§ AIM OF THE TASK:
Would you repeat word for word the lines of the listing that follows, from the one with "Click the US column header" up to and including the one with "Open the Maps tab pin icon", and leave out the images?

§ THE DATA:
*** Block opens ***

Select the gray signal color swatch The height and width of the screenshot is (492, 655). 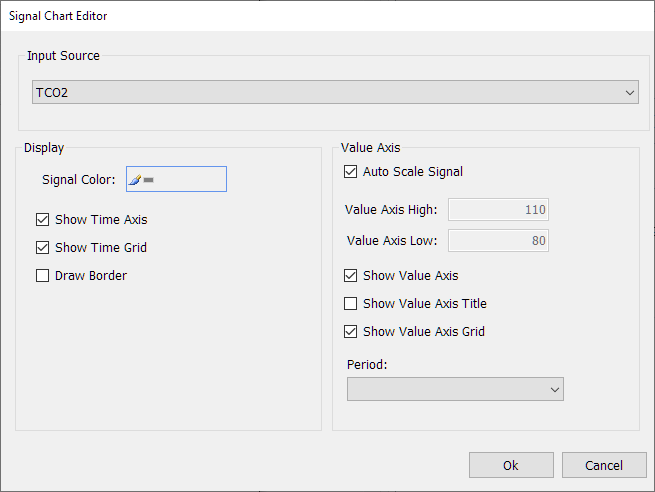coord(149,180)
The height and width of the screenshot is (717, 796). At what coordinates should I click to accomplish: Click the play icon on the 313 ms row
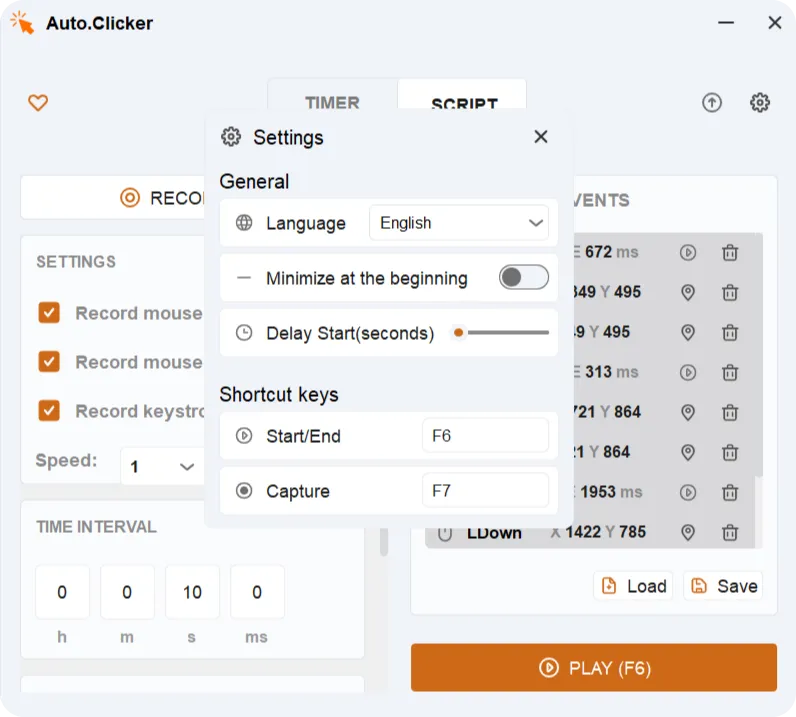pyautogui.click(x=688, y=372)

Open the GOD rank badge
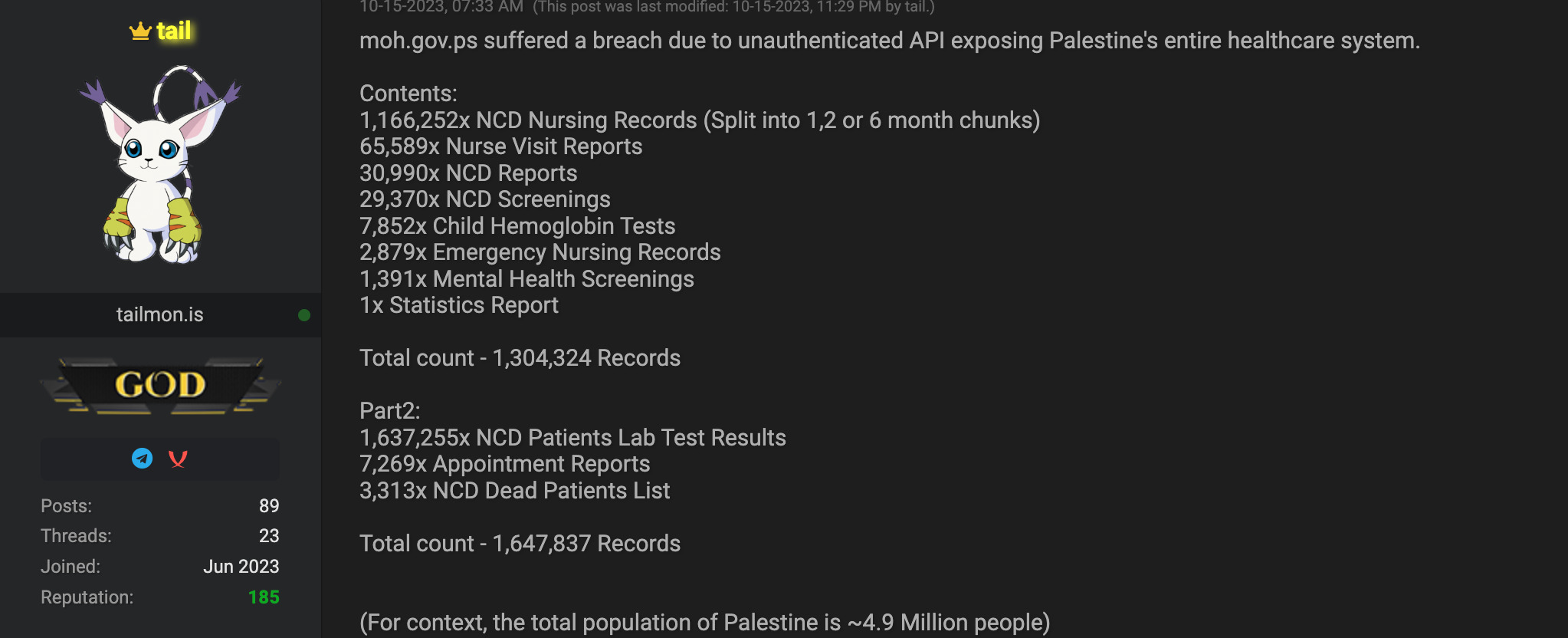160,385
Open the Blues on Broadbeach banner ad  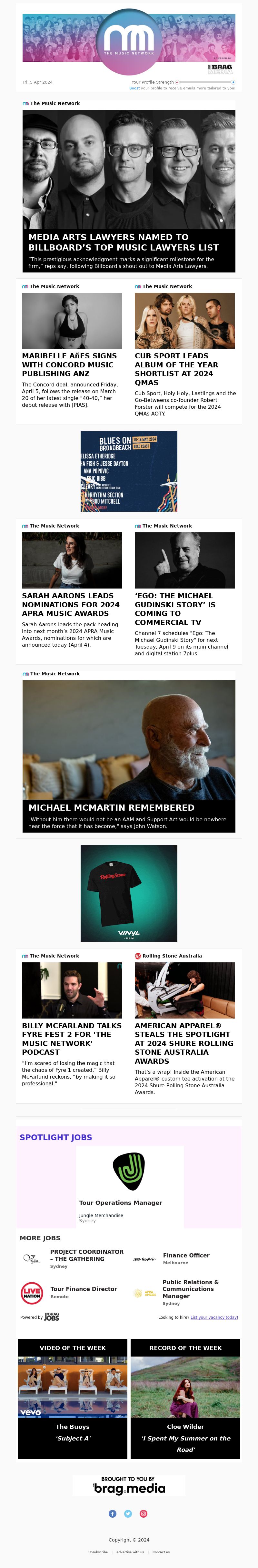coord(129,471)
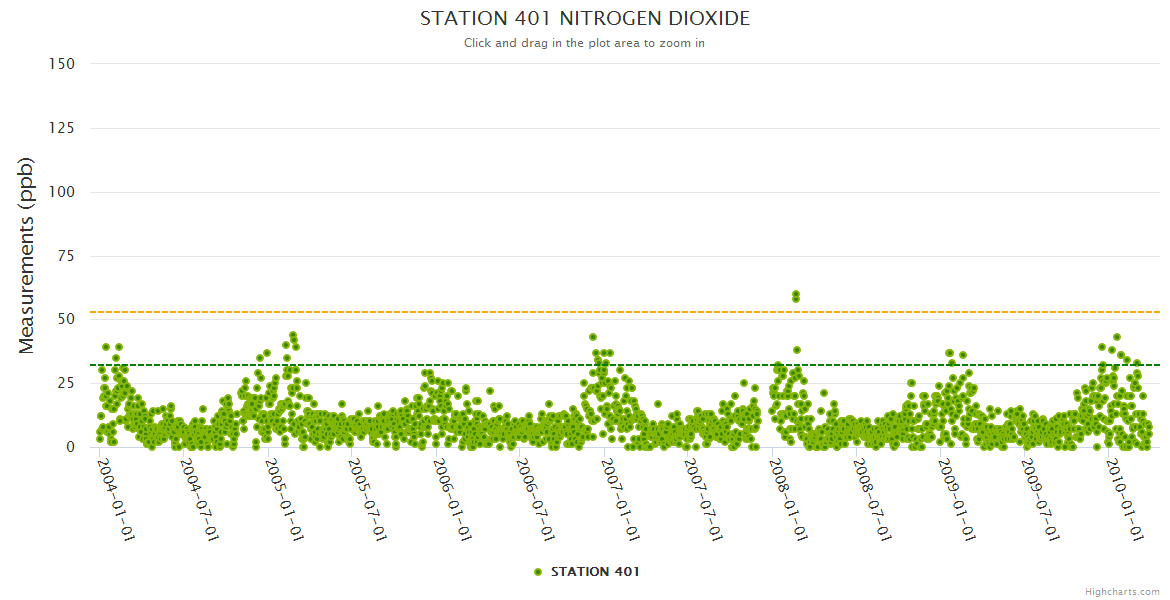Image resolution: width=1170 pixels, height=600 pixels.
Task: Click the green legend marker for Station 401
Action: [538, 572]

*** Block closes ***
*** Block opens ***

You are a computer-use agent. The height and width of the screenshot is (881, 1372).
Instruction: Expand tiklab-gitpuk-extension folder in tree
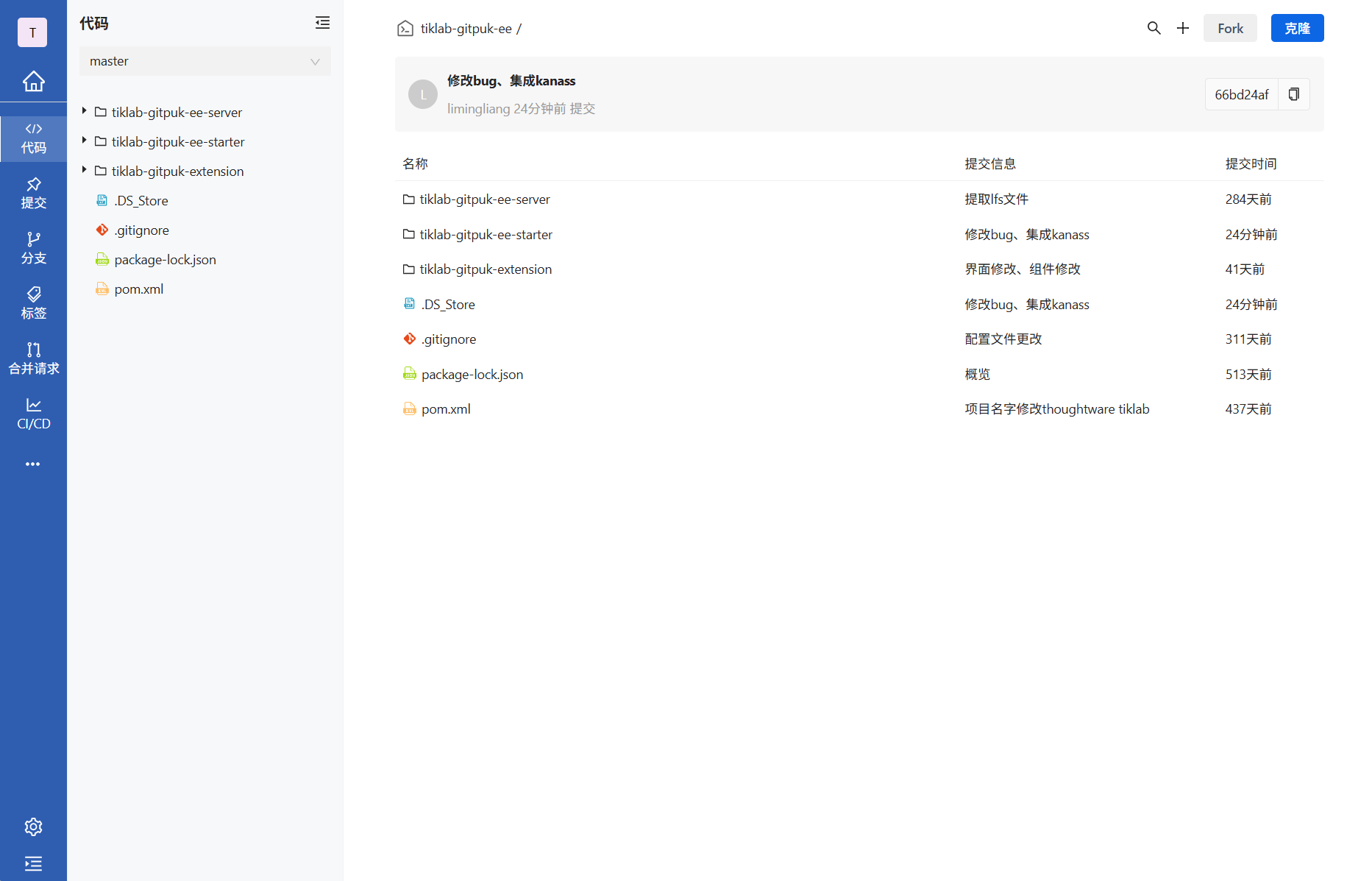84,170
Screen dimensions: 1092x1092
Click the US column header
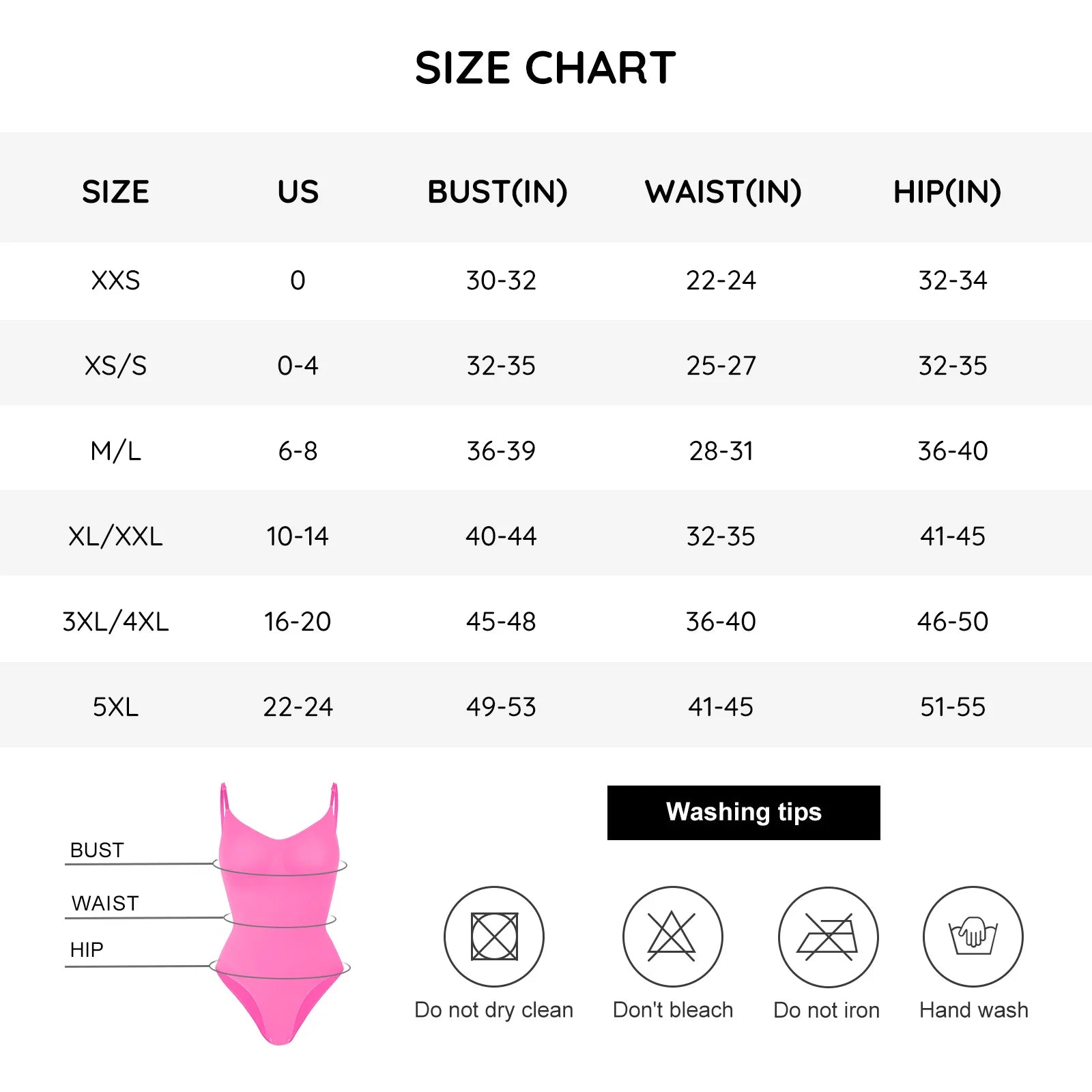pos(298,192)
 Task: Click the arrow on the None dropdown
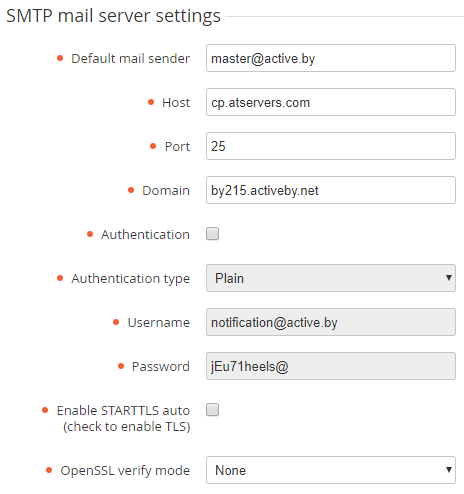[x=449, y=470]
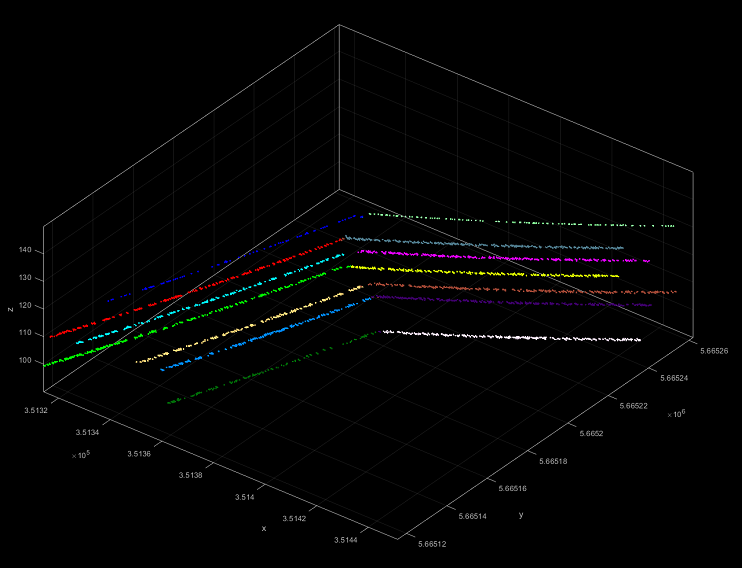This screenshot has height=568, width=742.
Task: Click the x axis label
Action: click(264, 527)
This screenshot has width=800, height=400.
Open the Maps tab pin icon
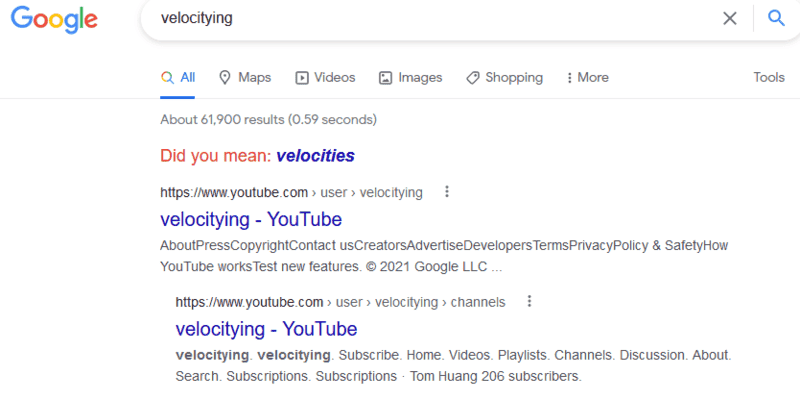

*** Block closes ***
*** Block opens ***

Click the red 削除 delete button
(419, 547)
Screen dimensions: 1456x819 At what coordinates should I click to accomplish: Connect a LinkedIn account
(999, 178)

*** Block closes ***

§ COMPLETED EXERCISE:
Click the US column header
pos(298,192)
 Task: Click the arrow on the None dropdown
[x=449, y=470]
This screenshot has height=568, width=742.
Task: Click the x axis label
Action: click(264, 527)
This screenshot has width=800, height=400.
Open the Maps tab pin icon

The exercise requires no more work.